Antilles en lutte
Interview d’un militant de la CNT
Quelle est la situation sociale dans les Antilles «françaises» ?
Le taux de chômage officiel est de 22% en Martinique. 8% de la population est au RMI. Le secteur industriel est très limité dans les Antilles à cause des habitudes venues de la politique coloniale. Il s’est agi — et il s’agit encore — d’acheter tous les produits «finis» à la Métropole et de ne produire sur place que des matières premières, en l’occurrence la canne à sucre et quelques cultures fruitières.
Le seul secteur industriel accepté est la fabrication du rhum. Après avoir été longtemps propriétaires terriens, et véritables propriétaires des Antilles, les Békés — descendants des planteurs français blancs arrivés au XVIIe et XVIIIe siècle — se sont aujourd’hui reconvertis essentiellement dans la grande distribution (supermarchés et ventes d’automobiles). Une remarque cependant : le travail industriel et son organisation, néanmoins, sont nés aux Antilles avant de voir le jour en Grande-Bretagne. En effet, le sucre, dont le royaume de France se trouvait le premier producteur du monde au XVIIIe siècle, avait entraîné des investissements considérables pour l’époque aux Antilles mêmes. Lesquels ? Les meules et rouages, la mécanique la plus moderne de l’époque étaient ainsi exportés, avec du personnel qualifié venant d’abord d’Europe — jamais suffisant en nombre : il fallut faire former des esclaves en métropole.

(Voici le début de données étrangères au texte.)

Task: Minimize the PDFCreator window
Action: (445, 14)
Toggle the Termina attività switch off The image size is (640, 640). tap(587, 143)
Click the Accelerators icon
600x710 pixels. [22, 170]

L’organisation du travail était basée sur une division qui rappelle le travail en atelier du XIXe et du XXe siècle en Europe. Mais, comme d’ailleurs en Angleterre, il n’était pas facile de recruter le personnel nombreux nécessaire, la solution la plus efficace et la plus cynique revenait donc à aller capturer des esclaves et à les transporter jusque dans les Caraïbes. Dans l’exploitation, le sang et l’horreur, s’est formé là un creuset, un carrefour entre l’Europe, l’Afrique et l’Amérique.

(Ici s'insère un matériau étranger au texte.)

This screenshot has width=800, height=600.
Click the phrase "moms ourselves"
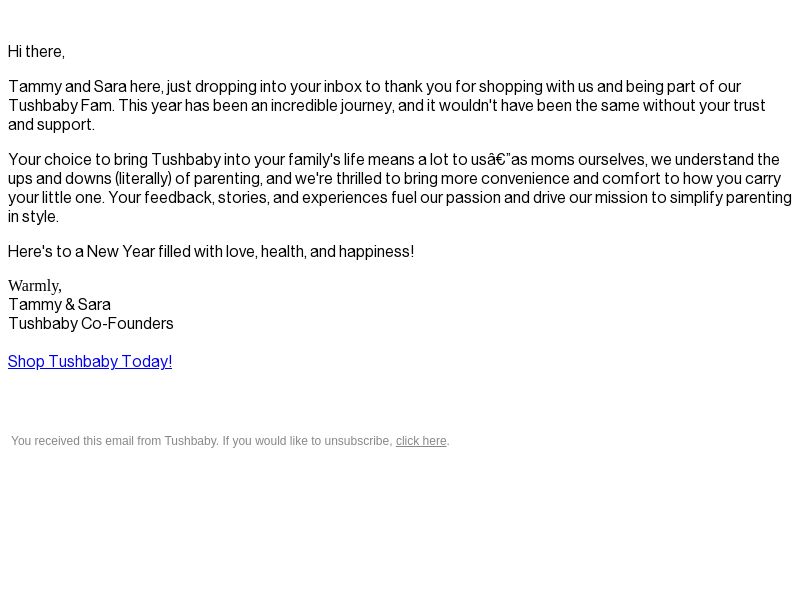[x=589, y=159]
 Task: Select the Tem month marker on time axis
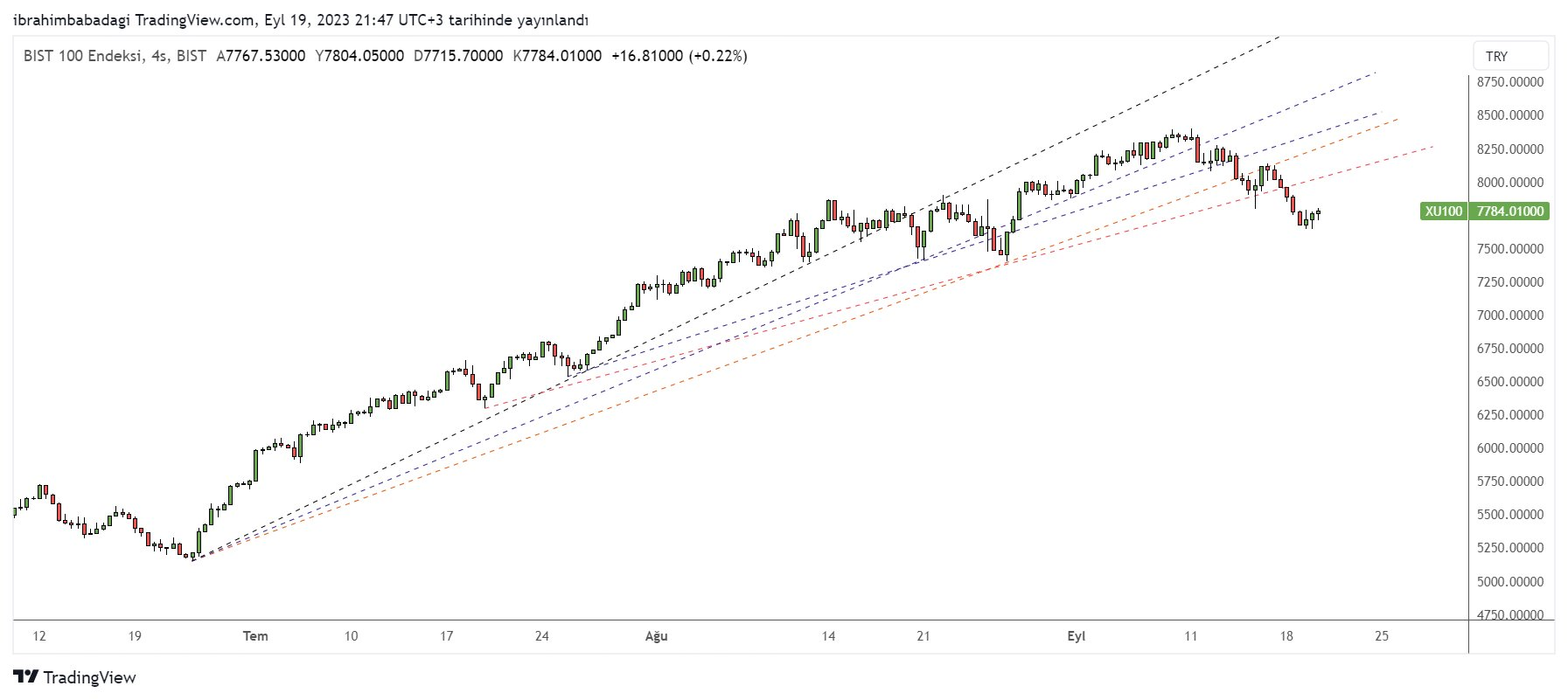pos(255,636)
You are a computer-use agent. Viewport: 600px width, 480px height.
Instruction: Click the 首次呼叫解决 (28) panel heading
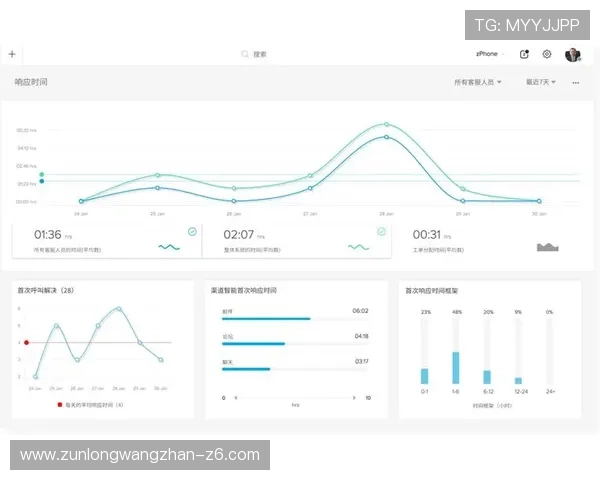46,290
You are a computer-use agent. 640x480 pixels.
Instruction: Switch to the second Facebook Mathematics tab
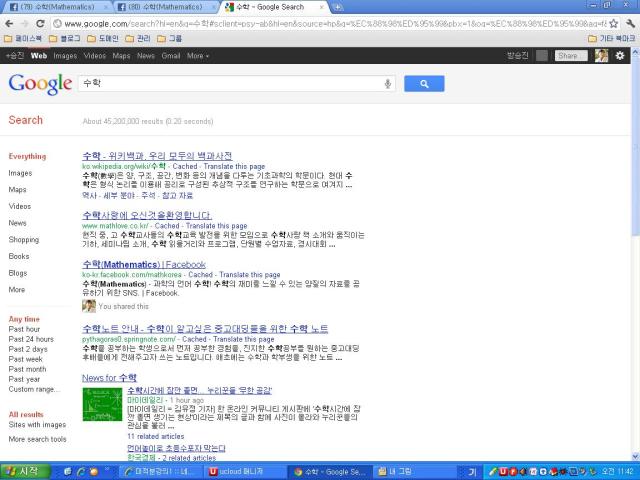tap(161, 6)
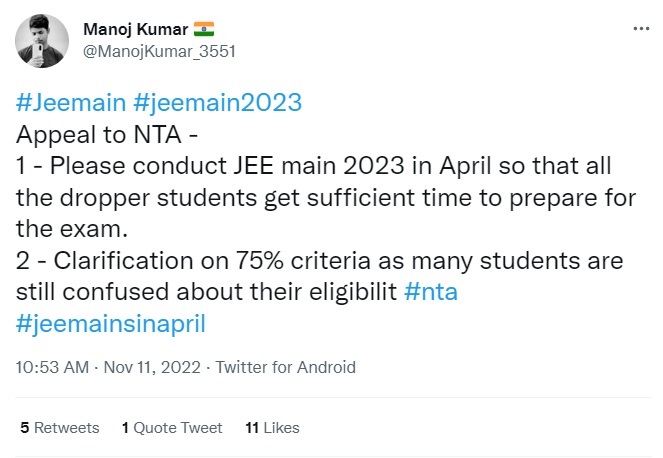
Task: View the 11 Likes list
Action: pos(272,427)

Qu’est-ce qui a mis le feu aux poudres ?
Il y a naturellement une accumulation de ressentiment contre les Blancs, même si on sait faire la part des choses. Le racisme anti-Blanc est peu de chose à côté de ce que doivent supporter les Noirs en métropole.
Ce qui est vrai, par exemple, c’est qu’une entreprise, à qualification égale, entre un Noir et un Blanc — souvent même si le Blanc a moins de qualifications — choisit généralement le Blanc. Même chose pour l’avancement de carrière ; comme par hasard le Blanc grimpera plus vite les échelons que son collègue noir.
Mais actuellement ce qui a mis le feu aux poudres c’est simplement le coût de la vie dans un pays où la moyenne des salaires est bien inférieure à ce qu’elle est en France et où les prix des denrées essentielles sont souvent trois fois plus chers qu’en métropole.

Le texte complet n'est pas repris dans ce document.